Cette expertise privée n'est pas non plus corroborée par le jugement rendu le 9 janvier 2020 par le tribunal de commerce d'Orléans, qui a prononcé des condamnations contre la société L et S élagage sur la base exclusive de ce rapport d'expertise, et qui est en toute hypothèse réputé non-avenu, par application des articles L. 622-22 du code de commerce, 369 et 372 du code de procédure civile, pour avoir été rendu en méconnaissance de l'interruption de l'instance qui résultait de l'ouverture de la procédure de liquidation judiciaire de la société L et S élagage.
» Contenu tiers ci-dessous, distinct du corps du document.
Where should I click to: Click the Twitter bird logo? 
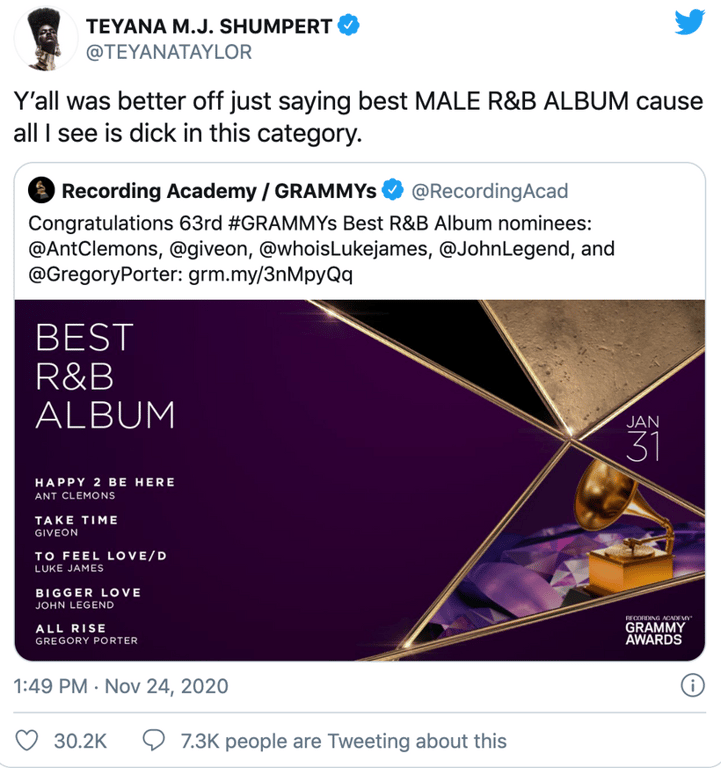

Au regard de l'ensemble de ces éléments, l'appelant, qui ne rapporte pas la preuve qui lui incombe, ne peut qu'être débouté de l'ensemble de ses demandes indemnitaires.
M. [U], qui succombe au sens de l'article 696 du code de procédure civile, devra supporter les dépens de l'instance d'appel et sera débouté de sa demande fondée sur les dispositions de l'article 700 du code de procédure civile.
PAR CES MOTIFS
INFIRME la décision entreprise, mais seulement en ce qu'elle a déclaré irrecevable l'action intentée par M. [T] [U] à l'encontre de Mme [Y] [K],
STATUANT À NOUVEAU sur le seul chef infirmé et y ajoutant :
DECLARE M. [T] [U] recevable en son action, mais mal fondé en ses demandes,
DEBOUTE en conséquence M. [T] [U] de ses demandes en dommages et intérêts,
CONFIRME la décision pour le surplus de ses dispositions critiquées,
REJETTE la demande de M. [T] [U] formée en application de l'article 700 du code de procédure civile,
CONDAMNE M. [T] [U] aux dépens.
Arrêt signé par Madame Carole CAILLARD, Président de la chambre commerciale à la Cour d'Appel d'ORLEANS, présidant la collégialité et Madame Marie-Claude DONNAT , Greffier auquel la minute de la décision a été remise par le magistrat signataire.